Available records
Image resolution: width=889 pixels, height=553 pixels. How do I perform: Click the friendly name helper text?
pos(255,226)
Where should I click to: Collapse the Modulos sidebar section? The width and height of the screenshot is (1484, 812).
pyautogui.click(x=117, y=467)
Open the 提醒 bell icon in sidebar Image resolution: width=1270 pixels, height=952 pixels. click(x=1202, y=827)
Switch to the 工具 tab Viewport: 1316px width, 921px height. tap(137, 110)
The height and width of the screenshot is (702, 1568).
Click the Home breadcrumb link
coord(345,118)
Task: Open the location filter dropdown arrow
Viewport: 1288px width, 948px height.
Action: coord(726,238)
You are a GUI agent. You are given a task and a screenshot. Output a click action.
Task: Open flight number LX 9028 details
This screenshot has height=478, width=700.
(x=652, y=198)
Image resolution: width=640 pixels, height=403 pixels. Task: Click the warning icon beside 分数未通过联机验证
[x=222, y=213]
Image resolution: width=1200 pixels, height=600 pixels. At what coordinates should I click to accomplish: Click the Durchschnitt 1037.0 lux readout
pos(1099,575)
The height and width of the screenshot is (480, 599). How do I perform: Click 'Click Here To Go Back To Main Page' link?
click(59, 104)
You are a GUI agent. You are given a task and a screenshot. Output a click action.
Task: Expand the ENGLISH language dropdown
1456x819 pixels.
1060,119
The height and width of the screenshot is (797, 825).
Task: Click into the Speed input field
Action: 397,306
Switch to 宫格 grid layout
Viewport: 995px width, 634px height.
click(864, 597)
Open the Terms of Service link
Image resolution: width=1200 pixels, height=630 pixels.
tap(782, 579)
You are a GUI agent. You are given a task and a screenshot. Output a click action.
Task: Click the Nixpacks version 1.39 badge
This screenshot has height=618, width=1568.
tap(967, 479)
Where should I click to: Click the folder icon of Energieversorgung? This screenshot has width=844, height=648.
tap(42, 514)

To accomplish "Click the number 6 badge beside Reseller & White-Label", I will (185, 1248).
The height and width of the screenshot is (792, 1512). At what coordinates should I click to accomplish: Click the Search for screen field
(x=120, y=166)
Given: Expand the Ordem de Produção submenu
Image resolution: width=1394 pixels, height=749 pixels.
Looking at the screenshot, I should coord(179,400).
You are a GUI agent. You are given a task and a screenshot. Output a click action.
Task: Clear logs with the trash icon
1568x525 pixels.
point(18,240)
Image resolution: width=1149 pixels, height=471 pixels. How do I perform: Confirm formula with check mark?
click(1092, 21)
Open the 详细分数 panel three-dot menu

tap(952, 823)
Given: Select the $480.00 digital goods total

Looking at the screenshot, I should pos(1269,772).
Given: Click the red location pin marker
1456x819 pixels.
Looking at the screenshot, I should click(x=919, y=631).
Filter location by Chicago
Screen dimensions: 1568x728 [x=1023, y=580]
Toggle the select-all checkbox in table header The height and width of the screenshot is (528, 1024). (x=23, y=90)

Aim of the task
Return every line above that contains the word "beside", treating uppercase and lowercase as different.

Answer to the task
Image resolution: width=640 pixels, height=403 pixels. Task: Click the warning icon beside 分数未通过联机验证
To accomplish "Click the number 6 badge beside Reseller & White-Label", I will (185, 1248).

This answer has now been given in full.